● **Problem details**
Starting with the line containing "2009 (111, 69)" and going on through the line containing "[LinkedIn] (381, 1950)", write out those items again, requests included, scaling every coordinate in the answers by 0.55 and rounding to whole numbers, with halves rounded up. Leave all numbers in the requests unchanged, and include no other lines.

· · · ·

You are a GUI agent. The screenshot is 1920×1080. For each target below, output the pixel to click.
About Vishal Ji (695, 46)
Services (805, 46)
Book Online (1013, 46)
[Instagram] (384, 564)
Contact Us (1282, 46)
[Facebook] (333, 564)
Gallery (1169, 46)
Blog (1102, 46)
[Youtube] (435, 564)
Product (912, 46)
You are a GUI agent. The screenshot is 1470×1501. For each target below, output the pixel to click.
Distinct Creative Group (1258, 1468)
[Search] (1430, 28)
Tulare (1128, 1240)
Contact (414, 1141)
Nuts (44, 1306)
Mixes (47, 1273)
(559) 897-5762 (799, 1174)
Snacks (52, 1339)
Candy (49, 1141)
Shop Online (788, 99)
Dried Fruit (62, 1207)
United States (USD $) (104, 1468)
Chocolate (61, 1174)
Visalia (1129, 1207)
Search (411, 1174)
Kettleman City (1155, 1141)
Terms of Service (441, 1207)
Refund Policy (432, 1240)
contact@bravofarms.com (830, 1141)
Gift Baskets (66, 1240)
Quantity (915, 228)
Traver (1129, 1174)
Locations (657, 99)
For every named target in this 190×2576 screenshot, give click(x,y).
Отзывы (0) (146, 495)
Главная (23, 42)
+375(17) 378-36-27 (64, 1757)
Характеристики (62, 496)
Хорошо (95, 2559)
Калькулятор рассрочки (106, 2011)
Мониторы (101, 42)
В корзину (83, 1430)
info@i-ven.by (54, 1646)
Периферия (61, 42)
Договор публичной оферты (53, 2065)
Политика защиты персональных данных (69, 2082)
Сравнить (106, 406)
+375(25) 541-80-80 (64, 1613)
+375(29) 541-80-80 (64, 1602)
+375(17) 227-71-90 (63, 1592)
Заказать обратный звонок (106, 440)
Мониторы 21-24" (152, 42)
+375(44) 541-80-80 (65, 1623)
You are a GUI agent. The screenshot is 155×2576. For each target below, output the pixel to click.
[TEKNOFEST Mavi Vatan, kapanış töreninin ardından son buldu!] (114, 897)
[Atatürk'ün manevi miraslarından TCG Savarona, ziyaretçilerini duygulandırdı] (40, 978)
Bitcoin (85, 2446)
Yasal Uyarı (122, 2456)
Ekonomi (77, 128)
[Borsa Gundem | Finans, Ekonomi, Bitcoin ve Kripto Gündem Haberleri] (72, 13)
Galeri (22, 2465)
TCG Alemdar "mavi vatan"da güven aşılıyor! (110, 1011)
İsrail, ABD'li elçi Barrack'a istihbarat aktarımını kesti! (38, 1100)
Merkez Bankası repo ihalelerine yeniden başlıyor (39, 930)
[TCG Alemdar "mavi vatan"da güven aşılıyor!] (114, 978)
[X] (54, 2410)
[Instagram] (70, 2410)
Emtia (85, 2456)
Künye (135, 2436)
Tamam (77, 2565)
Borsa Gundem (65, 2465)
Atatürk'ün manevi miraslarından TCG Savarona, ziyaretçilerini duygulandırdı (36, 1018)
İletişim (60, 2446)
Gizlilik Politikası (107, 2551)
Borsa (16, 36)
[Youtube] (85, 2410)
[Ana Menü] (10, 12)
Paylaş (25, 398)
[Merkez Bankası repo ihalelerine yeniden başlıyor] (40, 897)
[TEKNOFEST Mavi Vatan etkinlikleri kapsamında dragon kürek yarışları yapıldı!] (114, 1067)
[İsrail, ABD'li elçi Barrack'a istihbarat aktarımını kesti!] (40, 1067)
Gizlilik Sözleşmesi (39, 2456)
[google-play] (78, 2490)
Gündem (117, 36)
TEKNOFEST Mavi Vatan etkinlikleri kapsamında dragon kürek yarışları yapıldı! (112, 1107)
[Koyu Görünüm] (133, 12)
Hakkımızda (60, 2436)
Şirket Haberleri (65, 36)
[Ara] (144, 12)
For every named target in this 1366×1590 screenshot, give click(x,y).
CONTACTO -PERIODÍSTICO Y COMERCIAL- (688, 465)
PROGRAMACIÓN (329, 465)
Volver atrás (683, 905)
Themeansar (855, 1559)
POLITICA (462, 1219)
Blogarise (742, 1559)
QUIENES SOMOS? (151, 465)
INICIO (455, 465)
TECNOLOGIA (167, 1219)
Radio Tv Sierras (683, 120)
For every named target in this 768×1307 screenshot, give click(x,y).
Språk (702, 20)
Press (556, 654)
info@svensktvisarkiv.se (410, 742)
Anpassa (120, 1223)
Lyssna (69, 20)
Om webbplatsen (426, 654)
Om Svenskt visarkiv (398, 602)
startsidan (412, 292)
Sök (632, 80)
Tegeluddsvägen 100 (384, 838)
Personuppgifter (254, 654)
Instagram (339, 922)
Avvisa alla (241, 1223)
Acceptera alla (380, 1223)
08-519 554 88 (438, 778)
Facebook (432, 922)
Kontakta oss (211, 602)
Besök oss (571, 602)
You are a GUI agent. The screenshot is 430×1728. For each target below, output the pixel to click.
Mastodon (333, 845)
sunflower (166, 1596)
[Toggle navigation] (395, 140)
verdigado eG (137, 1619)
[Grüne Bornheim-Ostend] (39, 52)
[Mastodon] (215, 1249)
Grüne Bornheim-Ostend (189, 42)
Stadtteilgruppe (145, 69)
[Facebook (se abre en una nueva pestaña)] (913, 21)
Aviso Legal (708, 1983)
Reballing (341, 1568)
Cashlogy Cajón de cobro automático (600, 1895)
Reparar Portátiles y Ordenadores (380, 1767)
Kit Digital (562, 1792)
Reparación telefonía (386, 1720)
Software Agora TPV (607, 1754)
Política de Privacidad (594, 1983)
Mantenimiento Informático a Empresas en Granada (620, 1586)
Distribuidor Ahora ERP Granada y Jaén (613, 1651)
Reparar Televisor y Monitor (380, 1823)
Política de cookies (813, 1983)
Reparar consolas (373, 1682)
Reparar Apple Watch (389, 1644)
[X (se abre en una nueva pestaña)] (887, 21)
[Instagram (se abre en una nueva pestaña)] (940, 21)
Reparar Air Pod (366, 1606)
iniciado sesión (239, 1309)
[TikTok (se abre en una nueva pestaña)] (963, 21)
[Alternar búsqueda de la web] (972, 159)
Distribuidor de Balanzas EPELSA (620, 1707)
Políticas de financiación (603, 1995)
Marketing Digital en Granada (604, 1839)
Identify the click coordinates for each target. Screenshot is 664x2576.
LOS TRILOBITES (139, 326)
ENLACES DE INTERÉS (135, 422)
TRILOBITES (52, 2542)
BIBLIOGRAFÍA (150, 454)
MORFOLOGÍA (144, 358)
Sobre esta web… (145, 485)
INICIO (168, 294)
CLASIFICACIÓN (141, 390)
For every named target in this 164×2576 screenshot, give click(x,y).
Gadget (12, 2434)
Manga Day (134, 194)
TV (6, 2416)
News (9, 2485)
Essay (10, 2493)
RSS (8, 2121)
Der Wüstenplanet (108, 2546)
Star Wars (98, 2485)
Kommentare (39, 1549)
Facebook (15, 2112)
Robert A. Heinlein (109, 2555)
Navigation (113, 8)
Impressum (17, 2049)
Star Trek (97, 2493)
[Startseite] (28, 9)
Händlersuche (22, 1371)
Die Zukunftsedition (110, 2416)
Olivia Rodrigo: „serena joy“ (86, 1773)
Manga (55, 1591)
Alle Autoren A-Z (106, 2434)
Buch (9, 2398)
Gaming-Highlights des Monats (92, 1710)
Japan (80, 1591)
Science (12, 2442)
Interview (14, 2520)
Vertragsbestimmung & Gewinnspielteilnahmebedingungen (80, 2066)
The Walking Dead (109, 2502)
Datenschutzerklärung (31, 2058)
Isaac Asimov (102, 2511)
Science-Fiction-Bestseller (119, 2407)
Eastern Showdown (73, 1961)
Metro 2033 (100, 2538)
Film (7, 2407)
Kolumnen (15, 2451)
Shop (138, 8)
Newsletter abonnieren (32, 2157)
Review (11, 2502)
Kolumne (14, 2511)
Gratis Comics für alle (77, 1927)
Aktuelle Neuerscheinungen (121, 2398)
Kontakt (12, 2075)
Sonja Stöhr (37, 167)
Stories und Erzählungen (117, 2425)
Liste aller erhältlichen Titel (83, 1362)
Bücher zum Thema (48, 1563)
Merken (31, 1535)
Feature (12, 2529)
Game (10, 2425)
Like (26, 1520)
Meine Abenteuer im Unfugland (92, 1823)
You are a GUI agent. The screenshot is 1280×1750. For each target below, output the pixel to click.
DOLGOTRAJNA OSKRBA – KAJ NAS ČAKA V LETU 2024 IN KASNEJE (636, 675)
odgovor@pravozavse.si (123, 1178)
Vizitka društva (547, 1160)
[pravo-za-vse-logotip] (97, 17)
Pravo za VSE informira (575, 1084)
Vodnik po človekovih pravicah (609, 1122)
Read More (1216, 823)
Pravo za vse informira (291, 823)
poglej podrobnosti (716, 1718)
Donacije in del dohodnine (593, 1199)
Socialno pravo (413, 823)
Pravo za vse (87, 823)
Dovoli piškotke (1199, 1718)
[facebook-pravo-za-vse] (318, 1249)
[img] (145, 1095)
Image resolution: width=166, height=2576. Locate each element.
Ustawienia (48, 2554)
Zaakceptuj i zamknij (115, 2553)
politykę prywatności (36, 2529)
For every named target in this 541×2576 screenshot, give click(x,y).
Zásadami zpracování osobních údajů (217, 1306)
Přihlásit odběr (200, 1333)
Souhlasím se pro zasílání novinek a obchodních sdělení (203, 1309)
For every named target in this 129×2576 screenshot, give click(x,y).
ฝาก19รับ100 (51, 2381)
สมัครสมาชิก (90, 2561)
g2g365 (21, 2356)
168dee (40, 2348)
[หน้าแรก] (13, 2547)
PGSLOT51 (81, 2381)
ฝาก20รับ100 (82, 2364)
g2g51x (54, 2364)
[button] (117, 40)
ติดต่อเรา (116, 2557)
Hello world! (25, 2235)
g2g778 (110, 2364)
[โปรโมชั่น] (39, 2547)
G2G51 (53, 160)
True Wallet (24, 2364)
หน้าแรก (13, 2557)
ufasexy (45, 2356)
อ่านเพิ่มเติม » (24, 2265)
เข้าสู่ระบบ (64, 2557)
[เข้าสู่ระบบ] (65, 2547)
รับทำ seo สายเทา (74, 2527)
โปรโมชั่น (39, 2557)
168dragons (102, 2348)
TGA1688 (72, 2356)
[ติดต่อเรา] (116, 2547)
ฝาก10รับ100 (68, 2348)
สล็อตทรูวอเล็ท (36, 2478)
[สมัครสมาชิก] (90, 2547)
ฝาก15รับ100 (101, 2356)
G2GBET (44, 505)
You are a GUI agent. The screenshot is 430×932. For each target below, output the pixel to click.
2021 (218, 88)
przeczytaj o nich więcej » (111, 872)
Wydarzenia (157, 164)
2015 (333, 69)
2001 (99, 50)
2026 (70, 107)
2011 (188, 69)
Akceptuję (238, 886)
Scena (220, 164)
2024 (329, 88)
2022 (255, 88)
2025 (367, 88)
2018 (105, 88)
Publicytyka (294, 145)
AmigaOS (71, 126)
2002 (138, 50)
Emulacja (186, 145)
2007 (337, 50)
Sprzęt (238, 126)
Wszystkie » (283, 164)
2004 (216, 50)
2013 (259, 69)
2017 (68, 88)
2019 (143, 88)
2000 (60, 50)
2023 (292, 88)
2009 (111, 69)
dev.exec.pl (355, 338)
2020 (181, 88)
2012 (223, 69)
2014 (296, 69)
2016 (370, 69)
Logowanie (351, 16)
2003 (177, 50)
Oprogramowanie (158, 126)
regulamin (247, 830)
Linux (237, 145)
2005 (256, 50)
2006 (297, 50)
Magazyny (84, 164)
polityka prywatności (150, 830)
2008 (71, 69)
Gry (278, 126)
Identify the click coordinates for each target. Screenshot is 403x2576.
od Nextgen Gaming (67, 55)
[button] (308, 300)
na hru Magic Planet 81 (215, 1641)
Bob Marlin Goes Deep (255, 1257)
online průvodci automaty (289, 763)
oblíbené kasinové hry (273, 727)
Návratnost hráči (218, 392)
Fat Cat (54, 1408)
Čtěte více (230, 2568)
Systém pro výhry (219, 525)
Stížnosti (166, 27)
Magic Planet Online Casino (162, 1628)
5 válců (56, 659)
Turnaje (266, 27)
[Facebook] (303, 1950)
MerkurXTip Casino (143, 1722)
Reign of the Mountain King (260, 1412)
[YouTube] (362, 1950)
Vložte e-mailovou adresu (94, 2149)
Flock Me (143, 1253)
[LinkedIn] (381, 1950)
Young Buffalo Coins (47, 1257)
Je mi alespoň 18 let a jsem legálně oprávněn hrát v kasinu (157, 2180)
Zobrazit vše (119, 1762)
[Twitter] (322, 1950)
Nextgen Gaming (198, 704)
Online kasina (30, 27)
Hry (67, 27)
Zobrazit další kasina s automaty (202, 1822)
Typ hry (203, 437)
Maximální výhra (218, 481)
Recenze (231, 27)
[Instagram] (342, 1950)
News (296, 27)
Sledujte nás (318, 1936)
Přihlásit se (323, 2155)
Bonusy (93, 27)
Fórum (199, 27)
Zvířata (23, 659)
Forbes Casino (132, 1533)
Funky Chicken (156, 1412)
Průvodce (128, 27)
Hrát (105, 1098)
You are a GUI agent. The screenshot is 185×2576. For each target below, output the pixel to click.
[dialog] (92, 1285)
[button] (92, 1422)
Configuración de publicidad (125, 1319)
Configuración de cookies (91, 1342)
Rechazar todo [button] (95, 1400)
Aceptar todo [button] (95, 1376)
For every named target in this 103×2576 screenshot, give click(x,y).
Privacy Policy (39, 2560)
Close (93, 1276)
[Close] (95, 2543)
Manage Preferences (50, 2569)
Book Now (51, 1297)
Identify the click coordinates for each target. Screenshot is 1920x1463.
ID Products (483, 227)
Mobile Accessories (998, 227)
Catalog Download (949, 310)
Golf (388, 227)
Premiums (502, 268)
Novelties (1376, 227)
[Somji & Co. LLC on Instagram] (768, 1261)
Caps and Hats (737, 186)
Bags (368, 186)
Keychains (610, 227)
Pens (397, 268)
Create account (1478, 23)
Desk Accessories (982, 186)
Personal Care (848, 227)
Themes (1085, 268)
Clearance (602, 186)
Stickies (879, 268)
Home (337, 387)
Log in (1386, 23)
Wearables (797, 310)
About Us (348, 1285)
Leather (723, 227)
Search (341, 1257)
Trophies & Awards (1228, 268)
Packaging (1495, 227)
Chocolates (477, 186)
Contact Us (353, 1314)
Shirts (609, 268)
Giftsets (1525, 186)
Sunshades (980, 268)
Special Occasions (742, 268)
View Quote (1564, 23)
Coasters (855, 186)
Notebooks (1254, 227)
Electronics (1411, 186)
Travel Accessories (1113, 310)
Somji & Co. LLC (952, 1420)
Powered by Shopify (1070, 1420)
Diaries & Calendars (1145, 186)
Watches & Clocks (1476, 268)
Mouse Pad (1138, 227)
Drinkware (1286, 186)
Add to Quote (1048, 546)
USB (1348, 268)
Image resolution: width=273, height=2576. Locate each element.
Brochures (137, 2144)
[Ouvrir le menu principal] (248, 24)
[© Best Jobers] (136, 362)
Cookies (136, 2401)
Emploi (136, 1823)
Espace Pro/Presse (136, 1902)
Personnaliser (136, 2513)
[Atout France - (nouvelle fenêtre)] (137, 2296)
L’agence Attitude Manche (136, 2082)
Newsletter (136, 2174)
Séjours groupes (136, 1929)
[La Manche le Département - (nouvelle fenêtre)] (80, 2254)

· · · ·

● **Final result**
2009 (61, 38)
dev.exec.pl (195, 186)
2020 (100, 48)
2012 (123, 38)
2014 (163, 38)
2016 (204, 38)
Logowanie (193, 9)
2003 (97, 28)
Oprogramowanie (87, 69)
regulamin (136, 457)
Linux (130, 80)
2005 (141, 28)
2006 (163, 28)
Magazyny (46, 90)
polityka prywatności (83, 457)
2008 (39, 38)
Gry (153, 69)
Identify the click coordinates for each target. Screenshot is 403x2576.
od Nextgen Gaming (37, 30)
[button] (169, 165)
na hru Magic Planet 81 (118, 903)
Bob Marlin Goes Deep (140, 691)
online průvodci automaty (159, 420)
oblíbené kasinové hry (150, 400)
Návratnost hráči (120, 216)
Fat Cat (30, 774)
Čtěte více (127, 1412)
Systém pro výhry (120, 289)
Stížnosti (91, 15)
Magic Planet Online Casino (89, 895)
5 válců (31, 362)
Turnaje (146, 15)
[Facebook] (167, 1073)
MerkurXTip Casino (79, 947)
Reign of the Mountain King (143, 777)
[YouTube] (199, 1073)
Vložte e-mailovou adresu (52, 1182)
Flock Me (79, 689)
[LinkedIn] (210, 1073)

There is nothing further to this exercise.